++++ SOURCE INFORMATION ++++

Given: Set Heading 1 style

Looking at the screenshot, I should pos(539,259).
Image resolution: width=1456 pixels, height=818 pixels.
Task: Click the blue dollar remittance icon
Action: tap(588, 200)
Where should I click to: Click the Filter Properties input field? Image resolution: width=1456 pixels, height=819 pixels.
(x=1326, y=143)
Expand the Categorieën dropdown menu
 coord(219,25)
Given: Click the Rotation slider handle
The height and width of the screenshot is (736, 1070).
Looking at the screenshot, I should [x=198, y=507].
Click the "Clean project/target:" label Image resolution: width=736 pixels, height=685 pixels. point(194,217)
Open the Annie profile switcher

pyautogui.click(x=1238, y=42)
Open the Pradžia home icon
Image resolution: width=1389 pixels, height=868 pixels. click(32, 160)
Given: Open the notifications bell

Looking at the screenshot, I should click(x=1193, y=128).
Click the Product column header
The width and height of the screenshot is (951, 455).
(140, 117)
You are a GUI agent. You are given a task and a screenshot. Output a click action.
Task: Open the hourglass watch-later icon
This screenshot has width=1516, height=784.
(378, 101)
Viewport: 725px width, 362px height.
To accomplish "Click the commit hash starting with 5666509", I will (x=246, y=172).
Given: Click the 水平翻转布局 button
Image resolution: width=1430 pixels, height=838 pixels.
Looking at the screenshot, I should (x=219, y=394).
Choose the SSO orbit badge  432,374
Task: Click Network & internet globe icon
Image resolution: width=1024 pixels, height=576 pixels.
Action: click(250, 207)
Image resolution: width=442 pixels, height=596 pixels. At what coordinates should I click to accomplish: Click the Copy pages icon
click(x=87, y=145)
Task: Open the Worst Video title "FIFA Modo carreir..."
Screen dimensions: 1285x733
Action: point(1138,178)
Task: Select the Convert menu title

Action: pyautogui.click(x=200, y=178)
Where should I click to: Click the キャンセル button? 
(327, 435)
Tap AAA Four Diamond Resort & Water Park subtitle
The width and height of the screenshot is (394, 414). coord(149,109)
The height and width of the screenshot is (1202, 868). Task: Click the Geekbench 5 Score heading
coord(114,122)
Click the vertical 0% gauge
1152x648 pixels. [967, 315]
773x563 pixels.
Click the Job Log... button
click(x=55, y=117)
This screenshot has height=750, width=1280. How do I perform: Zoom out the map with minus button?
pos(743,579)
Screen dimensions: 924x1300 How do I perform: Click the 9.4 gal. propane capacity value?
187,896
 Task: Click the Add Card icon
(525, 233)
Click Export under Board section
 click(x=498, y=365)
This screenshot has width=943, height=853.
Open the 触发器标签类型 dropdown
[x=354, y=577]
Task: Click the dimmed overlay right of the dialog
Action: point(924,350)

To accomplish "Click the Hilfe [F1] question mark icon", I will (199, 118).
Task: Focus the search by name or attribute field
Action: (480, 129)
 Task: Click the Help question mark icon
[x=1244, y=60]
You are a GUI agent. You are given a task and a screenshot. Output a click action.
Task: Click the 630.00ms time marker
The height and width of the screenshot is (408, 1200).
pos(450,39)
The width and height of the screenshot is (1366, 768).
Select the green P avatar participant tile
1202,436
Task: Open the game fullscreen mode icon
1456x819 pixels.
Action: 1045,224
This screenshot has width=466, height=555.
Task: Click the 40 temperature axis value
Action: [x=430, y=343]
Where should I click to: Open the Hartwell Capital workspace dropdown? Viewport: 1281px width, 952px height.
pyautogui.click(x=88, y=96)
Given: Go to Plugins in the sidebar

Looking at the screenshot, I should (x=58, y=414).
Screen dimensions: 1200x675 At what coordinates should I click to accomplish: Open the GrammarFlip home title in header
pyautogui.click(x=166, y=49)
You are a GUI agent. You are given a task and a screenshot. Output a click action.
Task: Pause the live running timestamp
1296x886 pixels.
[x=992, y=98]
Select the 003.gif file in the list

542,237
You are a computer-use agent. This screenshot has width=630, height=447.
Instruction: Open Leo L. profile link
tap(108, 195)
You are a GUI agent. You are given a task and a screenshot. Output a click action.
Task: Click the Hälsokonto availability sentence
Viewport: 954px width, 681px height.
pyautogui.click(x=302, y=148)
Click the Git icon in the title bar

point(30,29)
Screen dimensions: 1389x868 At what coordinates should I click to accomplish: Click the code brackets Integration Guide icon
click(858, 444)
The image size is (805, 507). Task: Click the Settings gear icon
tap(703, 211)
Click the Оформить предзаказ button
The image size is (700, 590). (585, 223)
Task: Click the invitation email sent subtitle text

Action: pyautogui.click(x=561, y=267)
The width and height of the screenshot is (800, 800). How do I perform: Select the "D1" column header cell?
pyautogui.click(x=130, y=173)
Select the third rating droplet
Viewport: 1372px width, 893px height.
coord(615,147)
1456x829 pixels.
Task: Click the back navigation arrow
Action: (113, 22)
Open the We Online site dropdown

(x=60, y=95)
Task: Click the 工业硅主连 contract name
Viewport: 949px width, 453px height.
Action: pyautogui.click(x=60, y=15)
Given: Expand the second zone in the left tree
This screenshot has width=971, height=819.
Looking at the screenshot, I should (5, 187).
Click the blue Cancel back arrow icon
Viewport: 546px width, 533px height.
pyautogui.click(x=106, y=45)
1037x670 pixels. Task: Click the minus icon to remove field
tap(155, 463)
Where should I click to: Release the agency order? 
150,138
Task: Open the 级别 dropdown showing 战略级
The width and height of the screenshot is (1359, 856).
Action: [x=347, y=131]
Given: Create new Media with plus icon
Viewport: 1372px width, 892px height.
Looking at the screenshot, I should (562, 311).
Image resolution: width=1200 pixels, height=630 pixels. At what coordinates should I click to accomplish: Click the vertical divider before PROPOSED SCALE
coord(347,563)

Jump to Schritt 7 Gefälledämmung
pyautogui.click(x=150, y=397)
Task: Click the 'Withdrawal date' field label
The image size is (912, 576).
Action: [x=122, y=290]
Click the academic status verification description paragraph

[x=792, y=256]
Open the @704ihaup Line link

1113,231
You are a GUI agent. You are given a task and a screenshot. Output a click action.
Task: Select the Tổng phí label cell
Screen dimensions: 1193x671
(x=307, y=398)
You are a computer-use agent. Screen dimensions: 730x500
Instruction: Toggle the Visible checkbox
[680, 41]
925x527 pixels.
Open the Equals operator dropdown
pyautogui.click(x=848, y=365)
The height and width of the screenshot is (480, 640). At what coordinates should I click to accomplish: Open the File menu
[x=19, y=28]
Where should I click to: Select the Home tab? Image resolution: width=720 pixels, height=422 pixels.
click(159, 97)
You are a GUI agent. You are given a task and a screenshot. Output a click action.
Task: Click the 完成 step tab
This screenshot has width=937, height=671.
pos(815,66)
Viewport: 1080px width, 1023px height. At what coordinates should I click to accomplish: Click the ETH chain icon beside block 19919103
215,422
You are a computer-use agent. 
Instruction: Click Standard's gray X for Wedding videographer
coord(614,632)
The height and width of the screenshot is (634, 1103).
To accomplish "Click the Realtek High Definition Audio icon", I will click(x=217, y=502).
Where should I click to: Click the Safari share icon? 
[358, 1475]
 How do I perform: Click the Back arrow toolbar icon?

++++

Copy out every line of the records that the string "label" appears in.

Click the "Clean project/target:" label Image resolution: width=736 pixels, height=685 pixels. point(194,217)
Task: Click the 'Withdrawal date' field label
Task: Select the Tổng phí label cell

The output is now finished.